Steve Ludlum, a painter, photographer and amateur botanist, isn’t
seeking the federal protection for himself, but for the nearly 1,000
species of imported orchids that he raises in his third-floor hothouse.
He may be onto something: Some of his orchids are classified as “endangered”
under international law.
The owner of the former soap factory under the Manhattan Bridge wants
to flatten the building to build a 10-story loft-style condo tower.
“Me and my plants aren’t going to take the bullet so a developer
can make money,” said Ludlum, standing in the humid, man-made
ecosystem he has spent $100,000 building.
“The last landlord didn’t mind. He thought the whole thing
was neat.”
Ludlum’s orchids fill a room the size of a studio apartment. Five
ceiling fans and a ventilation system regulate the temperature. A hand-rigged
irrigation system pipes water to the plants, sending earthy runoff to
a drain behind the building.
Last week, the unassuming botanist — a regular on the orchid circuit
— filed a lawsuit against his landlord in federal court, charging
that his eviction would “result in [the] loss of endangered species”

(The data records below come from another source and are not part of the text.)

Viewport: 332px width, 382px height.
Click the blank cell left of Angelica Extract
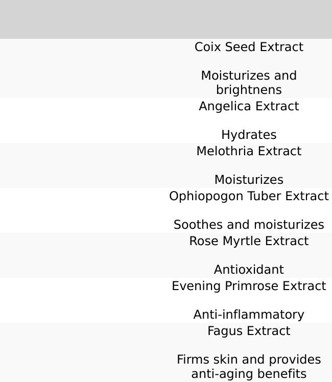point(83,121)
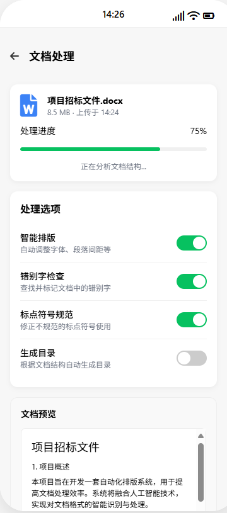Screen dimensions: 227x513
Task: Tap the Wi-Fi status icon
Action: (194, 15)
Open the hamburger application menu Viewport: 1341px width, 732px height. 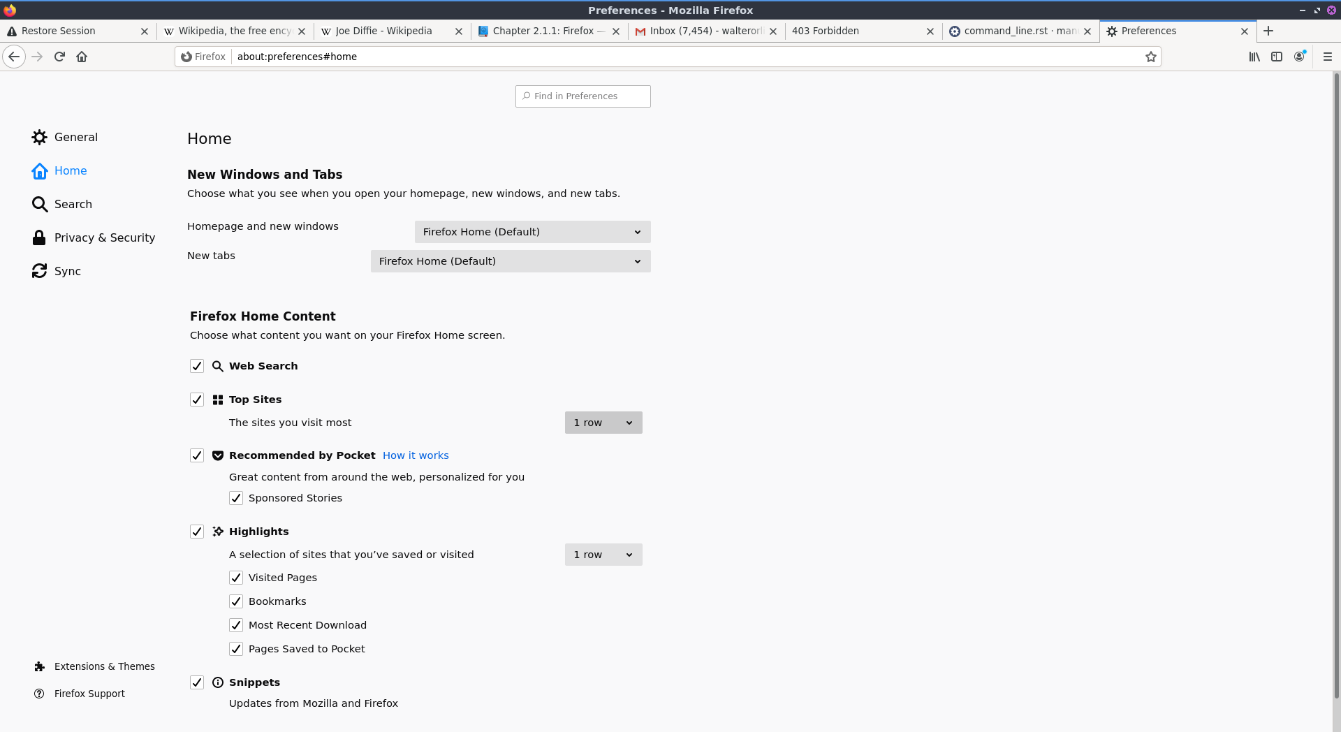(x=1327, y=57)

and violate laws protecting his threatened Phragipedium and Paphiopedilum
“ladyslipper” orchids.
“Orchid plants are habitat-specific,” he charged in court
papers. “Removal from their current location, which is a necessary
and required controlled environment, shall constitute a taking of the
protected orchid plant.”
Ludlum said the building’s current owner, identified in city documents
as Henry Kotowitz, would welcome his quiet enterprise were it not for
the fact that a condo conversion would be so lucretive.

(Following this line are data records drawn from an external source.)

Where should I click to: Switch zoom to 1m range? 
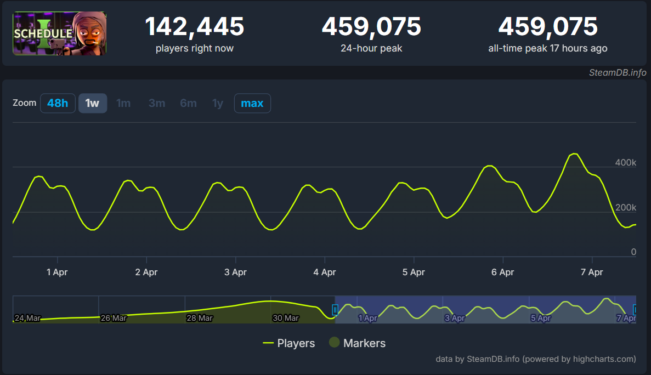click(123, 103)
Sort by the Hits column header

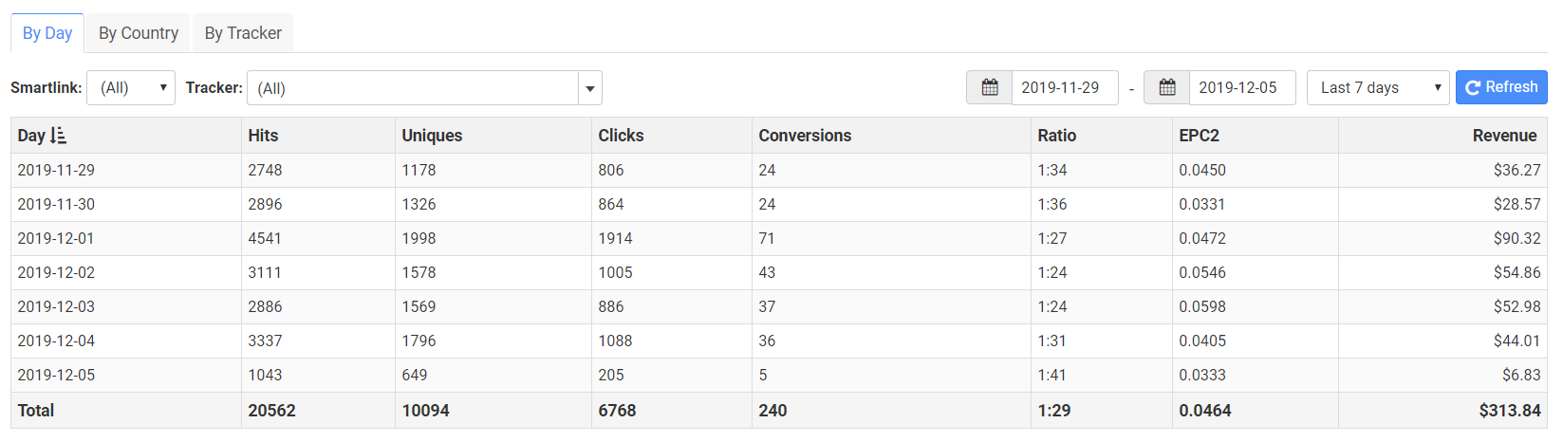[263, 136]
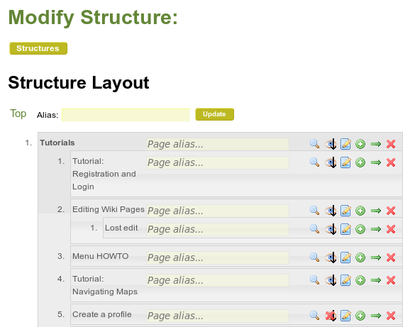The height and width of the screenshot is (327, 410).
Task: Select the Lost edit tree item
Action: tap(121, 228)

Neither Kotowitz nor his lawyer returned phone calls from The Brooklyn
Papers.
The case is the first of its kind, but wildlife experts said that Ludlum
will face problems proving that his imported flora require protection
from the feds.
Federal law protects endangered species from “take” or “harm”
— terms that can include eviction — but the law only applies
to plants protected under state jurisdiction, meaning Ludlum would have
better luck if the orchids were native to New York.

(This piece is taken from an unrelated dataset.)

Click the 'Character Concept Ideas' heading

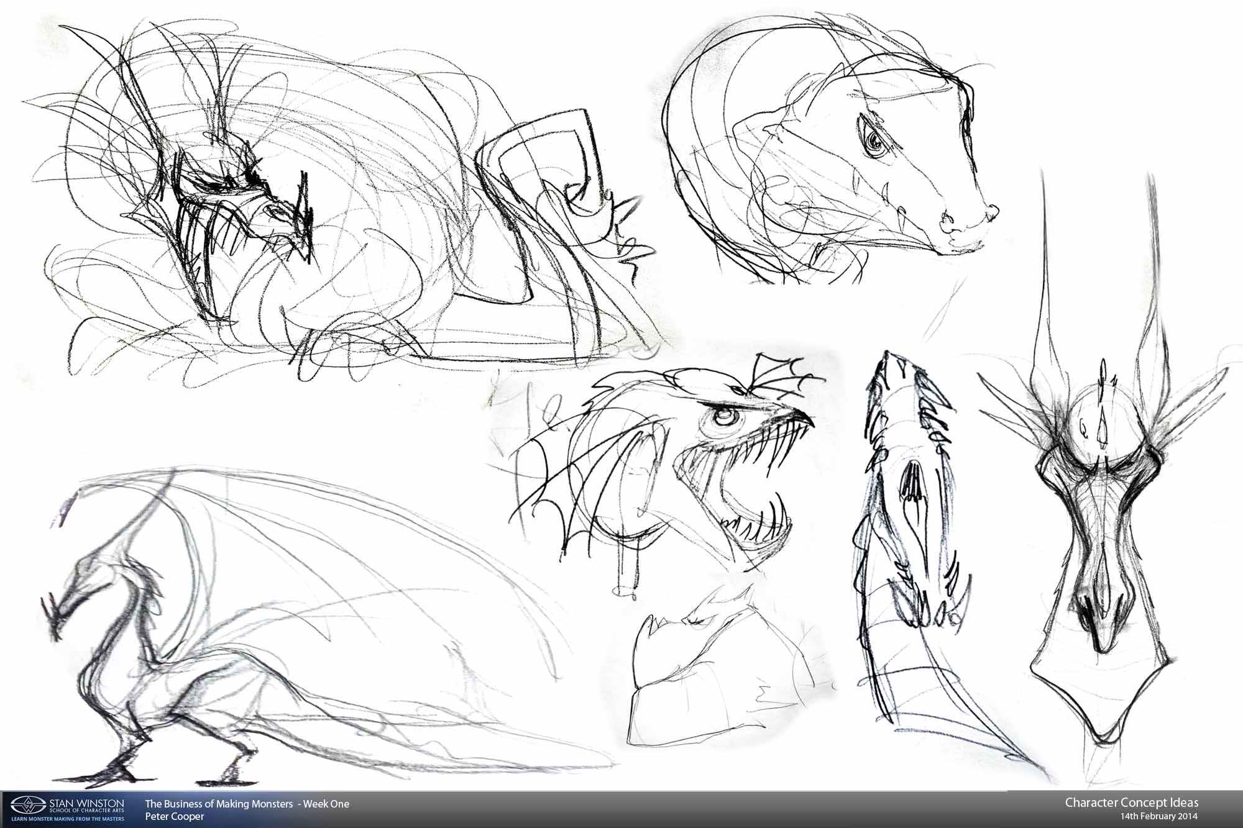point(1131,803)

“It’s hard to know what kind of [federal] protections there
could be for an international plant,” said Edward Grace, senior
special agent for the Fish and Wildlife Service.
Neighbors know Ludlum as “the orchid man” and recognize
his apartment by the orange glow his high-intensity greenhouse lights
send out of the battered old factory.
His quirky connection to he neighborhood goes beyond his crops.
Ludlum was in DUMBO on 9-11, and, as he watched the World Trade Center
collapse, took a photograph that ended up on the cover of The New York
Times and won him a Pulitzer Prize.
If his endangered species lawsuit doesn’t work, Ludlum has a fallback
plan: He’s also planning to sue Kotowitz on the grounds that the
plans he’s filed with the Department of Buildings show a development
that is larger than the law allows.
Kotowitz’s architect, Robert Scarano, is currently under investigation
for allegedly ignoring such zoning rules.